[Work required]
Copy out the part of the listing that runs from its first line through the line containing "Image resolution: width=1200", keeping every line as it is and including both ends.

[Part of a data file]
============
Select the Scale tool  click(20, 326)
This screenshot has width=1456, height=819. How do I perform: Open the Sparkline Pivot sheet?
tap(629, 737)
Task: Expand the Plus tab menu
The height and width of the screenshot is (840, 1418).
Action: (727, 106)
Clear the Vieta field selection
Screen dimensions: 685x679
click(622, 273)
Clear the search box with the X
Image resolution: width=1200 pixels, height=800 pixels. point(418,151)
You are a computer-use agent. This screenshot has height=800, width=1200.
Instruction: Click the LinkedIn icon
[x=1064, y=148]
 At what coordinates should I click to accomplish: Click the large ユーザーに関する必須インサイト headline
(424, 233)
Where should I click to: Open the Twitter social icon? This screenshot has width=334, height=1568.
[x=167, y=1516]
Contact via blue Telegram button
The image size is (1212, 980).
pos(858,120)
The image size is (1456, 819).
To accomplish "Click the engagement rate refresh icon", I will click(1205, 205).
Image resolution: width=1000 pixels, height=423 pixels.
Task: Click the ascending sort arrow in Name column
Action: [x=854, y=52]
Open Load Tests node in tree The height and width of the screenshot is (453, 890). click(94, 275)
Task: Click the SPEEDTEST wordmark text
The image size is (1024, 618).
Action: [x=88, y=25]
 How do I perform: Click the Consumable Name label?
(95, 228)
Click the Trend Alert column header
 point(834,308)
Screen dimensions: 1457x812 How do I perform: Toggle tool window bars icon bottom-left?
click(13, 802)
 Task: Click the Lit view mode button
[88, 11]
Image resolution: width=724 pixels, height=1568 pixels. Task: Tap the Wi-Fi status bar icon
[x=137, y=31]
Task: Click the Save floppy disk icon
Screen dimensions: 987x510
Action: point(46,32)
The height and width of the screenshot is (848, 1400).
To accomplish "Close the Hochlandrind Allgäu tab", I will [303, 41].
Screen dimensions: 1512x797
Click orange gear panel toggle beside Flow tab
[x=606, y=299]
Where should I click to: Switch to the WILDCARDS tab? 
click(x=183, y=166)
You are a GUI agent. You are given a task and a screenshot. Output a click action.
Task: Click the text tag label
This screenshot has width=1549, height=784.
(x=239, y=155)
============
[Written answer]
Select the Scale tool  click(20, 326)
This screenshot has width=1456, height=819. How do I perform: Open the Sparkline Pivot sheet?
tap(629, 737)
Task: Expand the Plus tab menu
The height and width of the screenshot is (840, 1418).
Action: (727, 106)
Clear the Vieta field selection
Screen dimensions: 685x679
click(622, 273)
Clear the search box with the X
Image resolution: width=1200 pixels, height=800 pixels. point(418,151)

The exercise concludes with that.